The red flags are balance-sheet centric and severe. A Debt/Equity ratio of 65.00% is elevated even within banking norms, and when paired with an Altman Z-Score of 0.3, it implies structural fragility under stress. The lack of Forward P/E, PEG, Sales Growth Next Year, and ROE data creates a visibility vacuum around future performance. Operating margin at 11.60% is not particularly high for a bank, limiting downside cushion if credit conditions deteriorate. In short, this is a leveraged small-cap financial with distress signals flashing, and the market may be discounting real solvency risk rather than mispricing growth.

United States

Parke Bancorp operates as a regional banking institution, generating revenue primarily through the spread between loan yields and funding costs, supplemented by fee-based banking services. Its moat is rooted in relationship-driven lending within its geographic footprint, allowing it to deploy capital at high returns, evidenced by the 22.20% ROIC. The business model depends on disciplined underwriting and local market knowledge rather than scale advantages. Cash generation is fundamentally tied to credit quality, deposit stability, and prudent balance sheet management, making capital allocation and risk controls the true drivers of long-term shareholder value.

AI Exposure / Tech Reliance

As a regional bank in Financial Services, PKBK’s AI exposure is indirect and operational rather than product-driven. Technology investments would likely focus on underwriting efficiency, risk modeling, and cost control rather than revenue expansion. In a digitizing banking landscape, survival depends more on prudent balance sheet management than on AI-driven disruption upside.

The Bull Case

A disciplined value or GARP investor could justify ownership on capital efficiency and internal strength metrics alone. A 22.20% ROIC in a regional banking context is elite, and a Piotroski F-Score of 7 signals fundamentally sound operations with improving or stable financial conditions. Trading at 1.1x book and 9.4x earnings, the stock is priced as if returns are mediocre, yet the operating margin of 11.60% and modest 2.40% short interest suggest the market is not aggressively betting against it. If EPS Next Year of $3.20 materializes with stable credit conditions, the current multiple implies limited downside from an earnings perspective, creating asymmetric upside if distress fears fade.

The Bear Case

The bear case starts and ends with balance sheet fragility. A Debt/Equity ratio of 65.00% combined with an Altman Z-Score of 0.3 is a flashing red light for a financial institution, especially in a rising-rate or credit-tightening environment. The lack of forward valuation metrics, missing growth data, and absence of institutional ownership figures create opacity—never what you want in a $350M bank. Add in the minimal 0.4 yield and a payout ratio listed at $0.72, and capital return does not compensate investors for the structural leverage risk embedded here.
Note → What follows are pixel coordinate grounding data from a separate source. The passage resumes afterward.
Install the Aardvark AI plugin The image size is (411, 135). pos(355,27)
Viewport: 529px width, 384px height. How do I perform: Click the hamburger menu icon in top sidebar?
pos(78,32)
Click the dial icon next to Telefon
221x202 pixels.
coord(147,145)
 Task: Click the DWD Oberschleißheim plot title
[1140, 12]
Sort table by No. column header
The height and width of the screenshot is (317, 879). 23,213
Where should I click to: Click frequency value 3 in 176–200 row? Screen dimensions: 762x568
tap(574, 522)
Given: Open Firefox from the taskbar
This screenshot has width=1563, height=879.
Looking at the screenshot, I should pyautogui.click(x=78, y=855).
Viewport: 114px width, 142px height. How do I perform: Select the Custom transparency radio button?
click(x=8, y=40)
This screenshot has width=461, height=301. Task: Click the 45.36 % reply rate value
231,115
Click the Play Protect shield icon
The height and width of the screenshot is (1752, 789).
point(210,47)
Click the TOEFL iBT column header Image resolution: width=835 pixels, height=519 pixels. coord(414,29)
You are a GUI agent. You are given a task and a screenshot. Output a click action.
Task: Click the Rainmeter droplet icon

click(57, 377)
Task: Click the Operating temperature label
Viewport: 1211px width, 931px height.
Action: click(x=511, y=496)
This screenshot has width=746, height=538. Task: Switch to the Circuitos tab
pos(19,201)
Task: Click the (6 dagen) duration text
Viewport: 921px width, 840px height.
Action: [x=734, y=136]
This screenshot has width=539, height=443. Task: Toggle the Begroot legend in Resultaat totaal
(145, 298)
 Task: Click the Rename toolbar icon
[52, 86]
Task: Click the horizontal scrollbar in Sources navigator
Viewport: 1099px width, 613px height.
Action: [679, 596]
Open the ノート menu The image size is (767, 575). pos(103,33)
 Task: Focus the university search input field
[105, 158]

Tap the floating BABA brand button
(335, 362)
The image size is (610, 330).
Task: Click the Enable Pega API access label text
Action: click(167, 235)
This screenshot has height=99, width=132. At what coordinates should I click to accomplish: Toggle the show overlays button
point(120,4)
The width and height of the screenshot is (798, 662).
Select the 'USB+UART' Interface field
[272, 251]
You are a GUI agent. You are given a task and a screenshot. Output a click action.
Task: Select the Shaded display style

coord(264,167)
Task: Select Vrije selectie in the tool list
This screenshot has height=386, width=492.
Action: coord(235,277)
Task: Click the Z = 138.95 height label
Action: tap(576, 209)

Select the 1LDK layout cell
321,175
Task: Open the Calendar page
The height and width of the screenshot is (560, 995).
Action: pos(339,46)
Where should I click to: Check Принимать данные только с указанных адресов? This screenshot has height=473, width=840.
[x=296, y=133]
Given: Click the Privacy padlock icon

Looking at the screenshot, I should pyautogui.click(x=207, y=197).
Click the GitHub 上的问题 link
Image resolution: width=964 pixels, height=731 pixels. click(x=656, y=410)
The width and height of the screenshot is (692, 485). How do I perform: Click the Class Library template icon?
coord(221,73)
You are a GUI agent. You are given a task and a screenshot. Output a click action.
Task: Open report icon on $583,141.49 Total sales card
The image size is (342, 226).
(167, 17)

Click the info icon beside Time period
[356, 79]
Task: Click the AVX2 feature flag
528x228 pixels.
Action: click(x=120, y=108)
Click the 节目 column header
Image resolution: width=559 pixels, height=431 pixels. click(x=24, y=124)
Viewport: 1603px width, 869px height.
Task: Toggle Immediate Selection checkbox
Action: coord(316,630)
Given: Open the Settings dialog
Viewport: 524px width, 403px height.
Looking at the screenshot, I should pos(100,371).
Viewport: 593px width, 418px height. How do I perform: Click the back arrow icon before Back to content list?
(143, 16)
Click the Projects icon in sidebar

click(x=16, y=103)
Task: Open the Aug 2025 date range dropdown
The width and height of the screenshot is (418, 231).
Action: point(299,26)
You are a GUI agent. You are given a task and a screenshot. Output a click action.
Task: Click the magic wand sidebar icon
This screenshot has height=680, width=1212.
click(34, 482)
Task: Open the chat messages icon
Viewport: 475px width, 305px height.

Market Sentiment & Smart Money

Short Interest %

1.40%

Analyst Consensus

-

Average Analyst Price Target

-

Institutional Ownership %

60.20%

1-Year Beta

0.71

Insider Buying % (6 Mo)

15.30%%

Distance to 52-Week High

99.00%

Distance to 52-Week Low

175.30%

EARNINGS SURPRISE %

50-DAY SMA

200-DAY SMA

⚠️ Financial Disclaimer:
This content is for informational purposes only and is not financial advice. Information may be delayed or inaccurate. We may earn a commission from partner links.